Berlin - Nach dem Sturz des ehemaligen Herrschers Bashar al-Assad in Syrien nimmt die Diskussion um syrische Flüchtlinge in Deutschland weiter Fahrt auf: Nun hat Bayerns Innenminister Joachim Hermann (CSU) seinen Unionskollegen widersprochen. Für eine konkrete Lagebeurteilung sei es zu früh, sagte Hermann im Deutschlandfunk. Niemand habe gesagt, „dass morgen mit Abschiebungen begonnen werden sollte“.

Unionsfraktionsvize Jens Spahn (CDU) hatte am Montag die Möglichkeit geäußert, Flugzeuge zu chartern und rückkehrwilligen Syrern „ein Startgeld von 1000 Euro“ anzubieten.

Abschiebungen nach Syrien? Herrmann hält viele Flüchtlinge für „bestens integriert“

Hermanns Töne klingen zurückhaltender. Der CSU-Politiker spricht sich für einen differenzierten Umgang mit den nach Deutschland geflohenen Syrern aus, nachdem die Rebellen mit ihrem Chef Abu Mohammed al-Dscholani das Land erobert haben. Herrmann befürwortet eine finanzielle Unterstützung der rückkehrwilligen Syrer - wenn sich die Lage in dem Land stabilisiert hat.

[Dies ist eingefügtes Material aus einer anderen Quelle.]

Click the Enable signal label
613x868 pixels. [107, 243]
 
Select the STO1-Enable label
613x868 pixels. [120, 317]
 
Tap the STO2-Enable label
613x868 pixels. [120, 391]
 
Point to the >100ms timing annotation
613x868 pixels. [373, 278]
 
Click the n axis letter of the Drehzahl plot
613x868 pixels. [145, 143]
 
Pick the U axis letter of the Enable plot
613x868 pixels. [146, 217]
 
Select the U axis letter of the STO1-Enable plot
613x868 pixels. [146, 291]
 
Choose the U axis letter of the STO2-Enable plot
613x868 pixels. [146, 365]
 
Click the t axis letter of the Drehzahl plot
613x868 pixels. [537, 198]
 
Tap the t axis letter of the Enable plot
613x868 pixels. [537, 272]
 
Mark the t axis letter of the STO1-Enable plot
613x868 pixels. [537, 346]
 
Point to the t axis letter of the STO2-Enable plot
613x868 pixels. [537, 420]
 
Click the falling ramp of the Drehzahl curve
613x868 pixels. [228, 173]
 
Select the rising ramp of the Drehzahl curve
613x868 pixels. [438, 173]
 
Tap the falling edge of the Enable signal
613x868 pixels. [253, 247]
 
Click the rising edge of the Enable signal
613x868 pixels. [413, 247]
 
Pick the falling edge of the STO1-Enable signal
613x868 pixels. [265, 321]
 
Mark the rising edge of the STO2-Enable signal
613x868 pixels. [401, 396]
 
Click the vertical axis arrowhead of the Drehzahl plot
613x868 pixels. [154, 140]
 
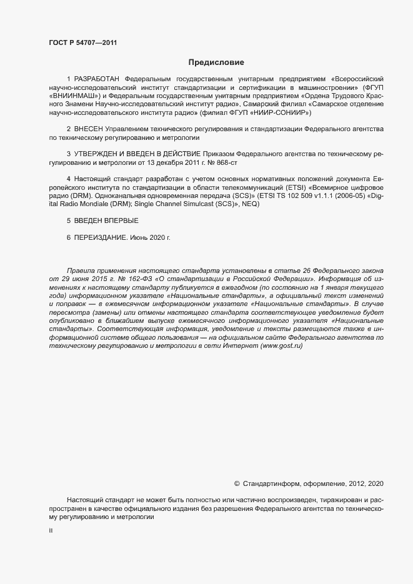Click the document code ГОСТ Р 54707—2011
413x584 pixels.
coord(82,42)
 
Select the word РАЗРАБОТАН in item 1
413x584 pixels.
coord(97,80)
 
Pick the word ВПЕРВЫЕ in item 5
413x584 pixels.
coord(121,221)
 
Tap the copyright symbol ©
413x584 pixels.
coord(237,483)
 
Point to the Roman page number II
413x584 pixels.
coord(51,530)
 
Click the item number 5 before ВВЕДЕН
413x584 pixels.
coord(69,221)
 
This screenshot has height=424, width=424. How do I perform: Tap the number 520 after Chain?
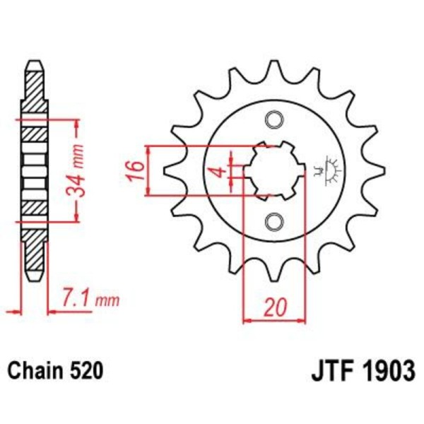tap(89, 370)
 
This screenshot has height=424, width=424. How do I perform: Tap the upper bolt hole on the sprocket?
tap(273, 119)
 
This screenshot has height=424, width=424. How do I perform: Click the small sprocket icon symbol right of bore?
tap(326, 169)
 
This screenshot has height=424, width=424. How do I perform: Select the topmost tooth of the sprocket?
tap(273, 69)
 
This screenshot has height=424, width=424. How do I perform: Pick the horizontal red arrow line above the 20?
tap(273, 321)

Eine syrische Familie geht auf einer Straße.
Syrische Familien kommen am Cilvegozu-Grenzübergang in der Nähe der südtürkischen Stadt Antakya an, um von der Türkei nach Syrien zu gelangen. In Deutschland diskutieren Politiker über die Abschiebung von Flüchtlingen. © Metin Yoksu/dpa

Aber: Laut Herrmann sind mittlerweile viele Geflüchtete in Deutschland „bestens integriert“. Diese hätten einen Arbeitsplatz und würden in der Bundesrepublik „dringend gebraucht“. Im Gespräch mit IPPEN.MEDIA hatte Tilman Brück, Professor an der Berliner Humboldt-Uni, die Vorteile der in Deutschland lebenden Syrer erklärt: „Rein volkswirtschaftlich betrachtet würde es auch für Deutschland wenig Sinn ergeben, alle hier lebenden Syrer zurückzuschicken. Viele leben seit Jahren hier, arbeiten und zahlen Steuern.“ Wegen des Fachkräftemangels könne die Bundesrepublik die ausländischen Arbeitskräfte gut brauchen.

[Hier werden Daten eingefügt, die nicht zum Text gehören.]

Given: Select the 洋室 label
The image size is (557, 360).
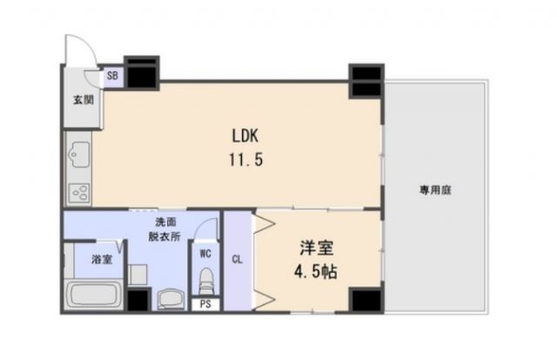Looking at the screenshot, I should [x=312, y=246].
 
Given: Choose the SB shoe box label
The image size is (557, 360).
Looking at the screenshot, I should [x=112, y=76].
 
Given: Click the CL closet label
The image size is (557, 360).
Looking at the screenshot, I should [x=237, y=258].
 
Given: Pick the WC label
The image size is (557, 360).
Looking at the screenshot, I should [x=205, y=254].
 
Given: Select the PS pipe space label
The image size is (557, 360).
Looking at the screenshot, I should [x=205, y=304].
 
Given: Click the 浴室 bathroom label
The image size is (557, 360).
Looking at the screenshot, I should [x=103, y=259].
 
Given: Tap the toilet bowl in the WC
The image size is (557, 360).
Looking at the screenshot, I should [x=205, y=283].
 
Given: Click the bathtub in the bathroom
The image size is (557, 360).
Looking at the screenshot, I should [x=95, y=296].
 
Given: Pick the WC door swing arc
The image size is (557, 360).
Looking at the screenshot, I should [x=205, y=230].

Flüchtlinge aus Syrien in Deutschland

  • Laut dem Bundesministerium lebten Ende Oktober 974.136 Menschen mit syrischer Herkunft in Deutschland.
  • Davon waren 5090 anerkannte Asylbewerber
  • 321.444 Menschen wurden als Flüchtlinge nach der Genfer Konvention registriert.
  • Weitere 329.242 erhielten eine „subsidiären Schutz“ - sie hatten also weder einen Flüchtlingsschutz noch eine Asylberechtigung.
  • Die anderen Personen hatten andere Aufenthaltstitel - etwa über den Familiennachzug.
  • Laut dem Bundesamt für Migration und Flüchtlinge (BAMF) stellten von Januar bis November insgesamt 74.971 Syrer einen Asylantrag in Deutschland.

SPD-Fraktionsvize Dirk Wiese kritisierte Spahn für seine Abschiebepläne scharf: „Die Äußerungen von Jens Spahn gingen eher in die Richtung, dass er am liebsten selbst das Flugzeug geflogen und Menschen schon vorgestern zurückgebracht hätte“, sagte der Sozialdemokrat gegenüber dem NDR. Solche Pläne seien in der aktuellen Lage in Syrien „unanständig“.

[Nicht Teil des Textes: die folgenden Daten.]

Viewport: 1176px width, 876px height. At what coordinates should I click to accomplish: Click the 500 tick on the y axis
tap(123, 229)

Flüchtlinge nach Syrien abschieben? Söder will Anreize schaffen

Markus Söder äußerte sich ähnlich wie Spahn. Die Politik müsse auch bei bislang anerkannten Asylbewerbern aus Syrien auf Anreize für eine Rückkehr setzen. „Deutschland hat vielen Menschen in der Not Aufnahme geboten“, sagte der bayerische Ministerpräsident in einem Podcast mit dem Nachrichtenportal Table.Briefings. „Wenn diese Situation sich jetzt nicht ändert und damit de facto der Asylgrund wegfällt, gibt es ja auch keinen Rechtsgrund mehr, im Land zu bleiben“, so der CSU-Chef.

FDP-Generalsekretär Marco Buschmann und Parteichef Christian Lindner forderten eine größer angelegte Lösung: „Wir brauchen eine internationale Syrien-Konferenz, die von Deutschland ausgehen sollte“, sagte Buschmann gegenüber den Zeitungen der Funke Mediengruppe.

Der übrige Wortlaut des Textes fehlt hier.